Por dois anos seguidos na pandemia, a campanha do Dia dos Pais da Natura teve grande repercussão. Em 2020, entre os escolhidos para representação da figura paterna estava o homem trans Thammy Miranda. Já em 2021, a data comemorativa teve o médico Thales Bretas, pai de gêmeos e que perdeu o marido, o humorista Paulo Gustavo, morto em decorrência da Covid-19.

Uma onda de críticas conservadoras e boicotes contra a marca tomaram as redes sociais, fazendo com que muita gente defendesse a ação.

"A escolha de Thammy Miranda reforçou a nossa crença sobre a importância da paternidade ativa. Ser pai é estar presente, é amar, cuidar, estar aberto a se envolver e a se emocionar com os filhos, e Thammy, assim como os demais influenciadores que participaram da campanha, mostram diariamente, por meio das redes sociais, a presença e o cuidado no dia a dia com o filho", diz Pitchu.

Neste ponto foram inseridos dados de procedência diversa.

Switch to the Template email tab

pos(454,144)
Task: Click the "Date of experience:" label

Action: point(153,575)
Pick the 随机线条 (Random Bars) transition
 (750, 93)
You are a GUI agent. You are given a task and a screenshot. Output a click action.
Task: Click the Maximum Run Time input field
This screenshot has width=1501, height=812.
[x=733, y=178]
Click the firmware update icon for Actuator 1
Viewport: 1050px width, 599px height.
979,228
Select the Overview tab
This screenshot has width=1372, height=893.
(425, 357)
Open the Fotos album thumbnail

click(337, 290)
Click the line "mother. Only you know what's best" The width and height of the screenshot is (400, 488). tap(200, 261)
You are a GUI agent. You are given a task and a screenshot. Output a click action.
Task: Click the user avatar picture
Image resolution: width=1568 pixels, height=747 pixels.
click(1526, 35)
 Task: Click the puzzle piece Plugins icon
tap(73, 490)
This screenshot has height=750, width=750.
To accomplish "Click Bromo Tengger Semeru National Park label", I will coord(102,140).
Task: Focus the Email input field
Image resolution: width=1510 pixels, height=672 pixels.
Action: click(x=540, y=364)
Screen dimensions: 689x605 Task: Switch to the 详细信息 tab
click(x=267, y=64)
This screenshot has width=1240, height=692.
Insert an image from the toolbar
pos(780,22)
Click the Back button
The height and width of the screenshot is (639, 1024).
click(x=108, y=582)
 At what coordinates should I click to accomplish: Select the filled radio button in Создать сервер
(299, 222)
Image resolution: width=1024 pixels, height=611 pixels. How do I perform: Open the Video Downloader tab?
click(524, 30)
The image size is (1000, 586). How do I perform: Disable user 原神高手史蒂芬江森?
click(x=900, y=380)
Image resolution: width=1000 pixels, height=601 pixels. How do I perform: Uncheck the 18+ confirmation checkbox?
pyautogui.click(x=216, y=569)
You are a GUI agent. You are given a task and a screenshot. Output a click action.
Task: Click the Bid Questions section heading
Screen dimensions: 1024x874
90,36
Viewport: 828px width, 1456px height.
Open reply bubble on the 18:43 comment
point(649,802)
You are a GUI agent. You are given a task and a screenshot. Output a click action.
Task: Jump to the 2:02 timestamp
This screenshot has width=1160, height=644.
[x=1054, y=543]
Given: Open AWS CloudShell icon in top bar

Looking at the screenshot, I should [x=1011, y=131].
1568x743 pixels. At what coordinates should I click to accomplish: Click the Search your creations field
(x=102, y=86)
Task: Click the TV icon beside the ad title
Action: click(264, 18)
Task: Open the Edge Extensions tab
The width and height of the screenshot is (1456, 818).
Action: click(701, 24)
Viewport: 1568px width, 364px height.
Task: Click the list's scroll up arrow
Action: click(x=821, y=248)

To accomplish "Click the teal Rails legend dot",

O professor da ESPM Fábio Borges simplifica o receio das companhias e classifica como equivocado o medo de se posicionar. "A marca não tem de se proteger de nada, basta apoiar a cidadania que ela vai estar sempre do lado certo". Borges defende que a marca que não apoia a cidadania está do lado do crime. "Violência contra a mulher é crime, racismo é crime, homofobia é crime, discriminação das pessoas com deficiência é crime. Então é muito fácil, basta a marca se posicionar do lado da lei."

Para Aldo Pini, da Africa, o principal ponto é começar a tratar a diversidade e a inclusão não só como temas esporádicos, mas pilares centrais dentro da estratégia da marca. "Se existe um discurso legítimo que é realmente transformado em ação, a marca não precisa se preocupar com nada. E quando digo transformar discurso em ação, isso vai desde dar visibilidade até promover inclusão e diversidade dentro de seus quadros."

"Muitas empresas só estão preocupadas com o buzz gerado por essas ações. Mas não adianta falar sobre racismo se na sua empresa as únicas pessoas pretas estão na faxina ou na portaria para te dar bom dia", completa Silvestre, da Black Influence.

O ano foi marcado ainda pelas Olimpíadas de Tóquio, evento que trouxe às empresas oportunidades de ouro com antigas e novas estrelas esportivas.

Levantamento do site OutSports mostrou que ao menos 160 atletas que competiram no Japão se declararam lésbicas, gays, bissexuais, transgêneros, queer ou não binários assumidos —um grande salto em relação aos 79 esportistas, somados, dos dois Jogos Olímpicos anteriores, Rio-2016 e Londres-2012.

Além da craque Marta, o jogador da seleção masculina de vôlei Douglas Souza foi um dos principais nomes para o marketing.

O atleta de 26 anos é gay e se tornou um fenômeno nas redes sociais, mostrando bastidores da competição com publicações bem-humoradas e defendendo a causa LGBTQIA+. Adidas, XP, Submarino e Liv Up são algumas das empresas que contrataram o influenciador.

Quem também saiu do Japão em alta foi a skatista Rayssa Leal. Patrocinada por Nike e MRV, a medalhista olímpica de 13 anos já fechou parceria até com a H. Stern, que pretende atingir o público jovem com suas joias.

"Os sonhos e a alegria das grandes conquistas unem a trajetória de uma pequena estrela do esporte ao universo encantado das joias", publicou a marca ao anunciar contrato com a adolescente nascida no Nordeste, no Maranhão.

Com muito carisma e duas medalhas olímpicas na bagagem, a ginasta Rebeca Andrade atraiu marcas como Havaianas e Riachuelo.